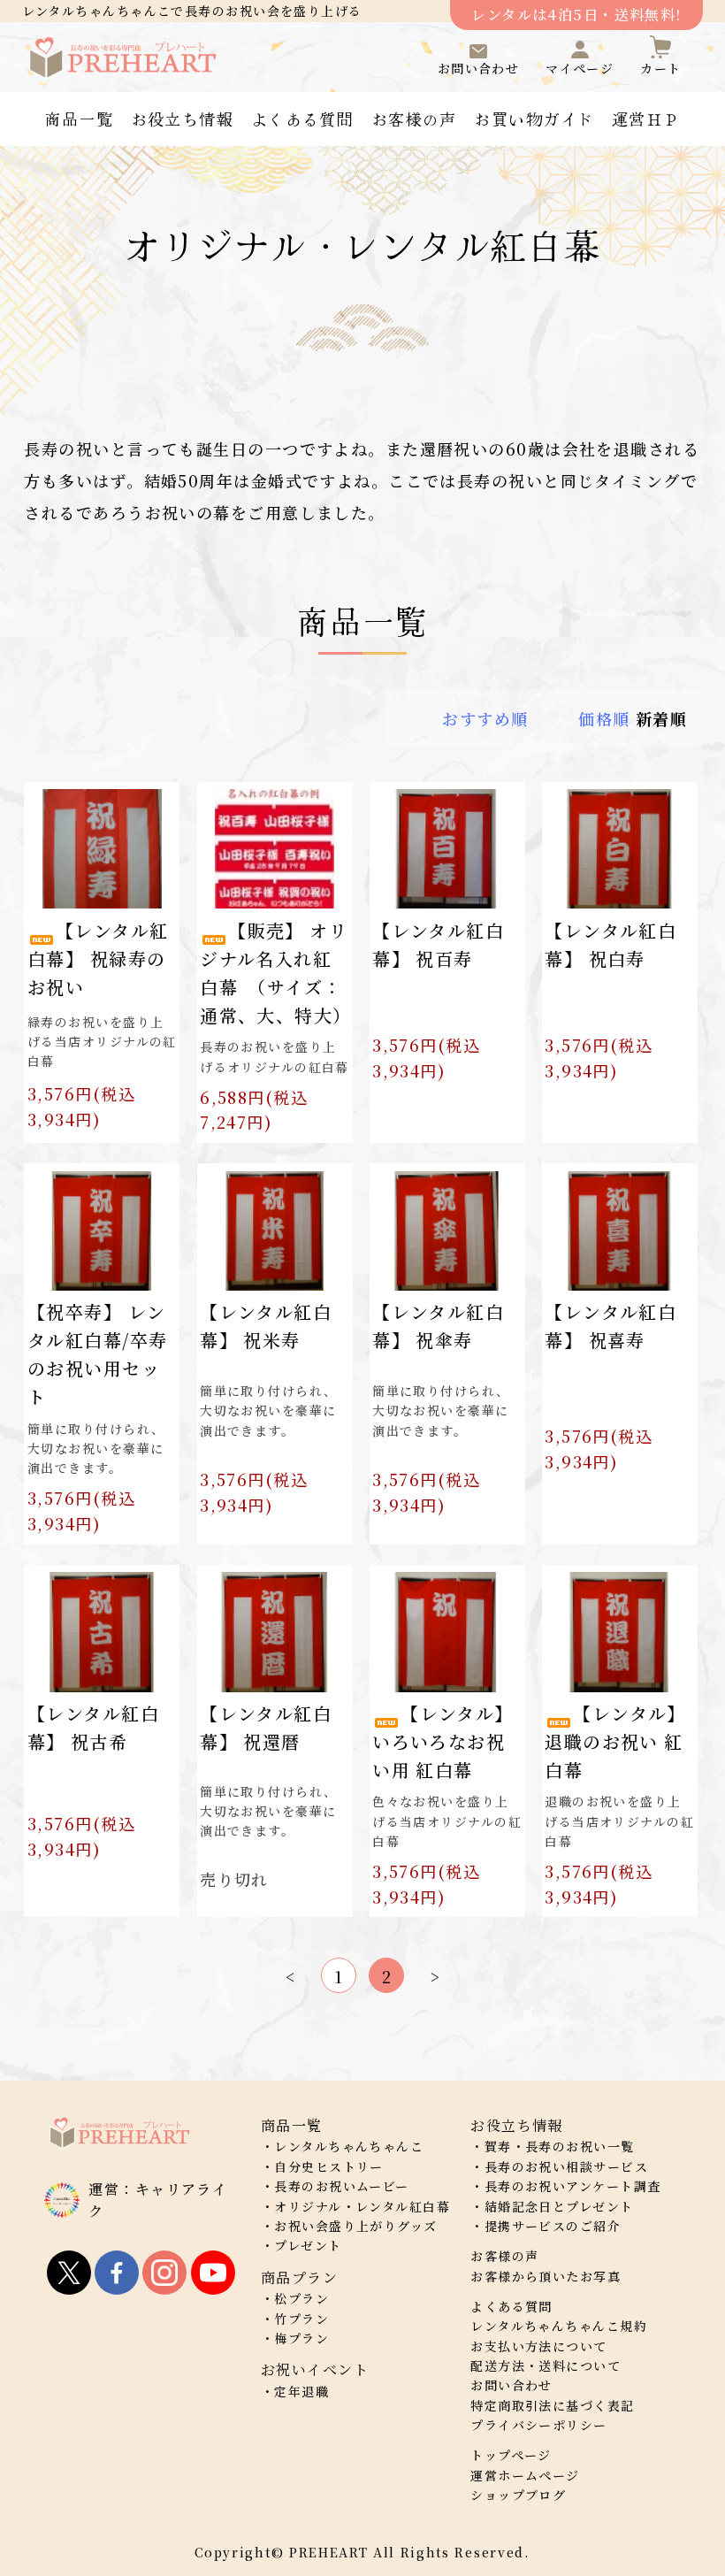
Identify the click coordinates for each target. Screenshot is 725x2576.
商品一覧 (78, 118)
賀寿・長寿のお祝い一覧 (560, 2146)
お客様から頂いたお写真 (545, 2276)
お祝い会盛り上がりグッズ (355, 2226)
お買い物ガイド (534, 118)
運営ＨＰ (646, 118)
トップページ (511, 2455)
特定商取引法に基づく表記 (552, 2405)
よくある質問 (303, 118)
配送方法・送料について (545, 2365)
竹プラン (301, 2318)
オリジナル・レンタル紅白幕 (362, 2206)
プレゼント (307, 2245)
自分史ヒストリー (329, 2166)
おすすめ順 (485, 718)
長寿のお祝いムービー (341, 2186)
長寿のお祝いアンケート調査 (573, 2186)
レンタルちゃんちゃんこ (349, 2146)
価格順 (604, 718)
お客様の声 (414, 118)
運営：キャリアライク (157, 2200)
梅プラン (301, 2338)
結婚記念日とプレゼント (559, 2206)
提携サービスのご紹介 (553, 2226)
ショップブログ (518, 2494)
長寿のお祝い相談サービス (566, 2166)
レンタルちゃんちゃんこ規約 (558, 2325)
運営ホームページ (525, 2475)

------------------------------------------------------------------------

Problem -
Would you output the full listing exactly as it stands, minus the images?

Solved exercise -
Identify the click coordinates for each target. Screenshot is 725x2576.
商品一覧 (78, 118)
賀寿・長寿のお祝い一覧 (560, 2146)
お客様から頂いたお写真 (545, 2276)
お祝い会盛り上がりグッズ (355, 2226)
お買い物ガイド (534, 118)
運営ＨＰ (646, 118)
トップページ (511, 2455)
特定商取引法に基づく表記 (552, 2405)
よくある質問 (303, 118)
配送方法・送料について (545, 2365)
竹プラン (301, 2318)
オリジナル・レンタル紅白幕 (362, 2206)
プレゼント (307, 2245)
自分史ヒストリー (329, 2166)
おすすめ順 (485, 718)
長寿のお祝いムービー (341, 2186)
長寿のお祝いアンケート調査 (573, 2186)
レンタルちゃんちゃんこ (349, 2146)
価格順 (604, 718)
お客様の声 (414, 118)
運営：キャリアライク (157, 2200)
梅プラン (301, 2338)
結婚記念日とプレゼント (559, 2206)
提携サービスのご紹介 (553, 2226)
ショップブログ (518, 2494)
長寿のお祝い相談サービス (566, 2166)
レンタルちゃんちゃんこ規約 (558, 2325)
運営ホームページ (525, 2475)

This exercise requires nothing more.